**EXERCISE BRIEF**: Work out how many lines in the entries below contain the string "logo". Reply with that figure alone.

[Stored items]
########
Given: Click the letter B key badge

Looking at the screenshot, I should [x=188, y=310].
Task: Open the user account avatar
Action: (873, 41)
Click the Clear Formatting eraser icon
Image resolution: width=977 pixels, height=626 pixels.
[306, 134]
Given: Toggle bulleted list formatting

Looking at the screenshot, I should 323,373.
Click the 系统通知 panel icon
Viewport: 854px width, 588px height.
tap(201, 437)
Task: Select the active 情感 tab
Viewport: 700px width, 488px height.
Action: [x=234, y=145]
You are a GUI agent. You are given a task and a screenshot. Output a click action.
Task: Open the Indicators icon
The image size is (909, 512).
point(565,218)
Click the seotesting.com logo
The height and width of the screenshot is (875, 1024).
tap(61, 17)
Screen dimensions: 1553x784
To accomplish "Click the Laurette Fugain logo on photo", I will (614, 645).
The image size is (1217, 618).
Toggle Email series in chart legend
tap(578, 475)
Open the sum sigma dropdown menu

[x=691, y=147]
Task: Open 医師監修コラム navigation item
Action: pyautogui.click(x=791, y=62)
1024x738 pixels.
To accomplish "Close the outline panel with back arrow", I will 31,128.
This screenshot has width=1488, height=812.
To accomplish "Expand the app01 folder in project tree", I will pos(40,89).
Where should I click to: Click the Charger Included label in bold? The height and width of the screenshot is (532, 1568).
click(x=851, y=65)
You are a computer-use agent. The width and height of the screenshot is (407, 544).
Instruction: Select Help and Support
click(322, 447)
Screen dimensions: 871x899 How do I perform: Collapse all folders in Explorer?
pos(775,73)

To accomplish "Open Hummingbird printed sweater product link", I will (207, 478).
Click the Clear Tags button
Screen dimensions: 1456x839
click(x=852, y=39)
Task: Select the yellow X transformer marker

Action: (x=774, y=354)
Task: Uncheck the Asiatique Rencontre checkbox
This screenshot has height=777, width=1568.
########
**EXERCISE RESPONSE**: 2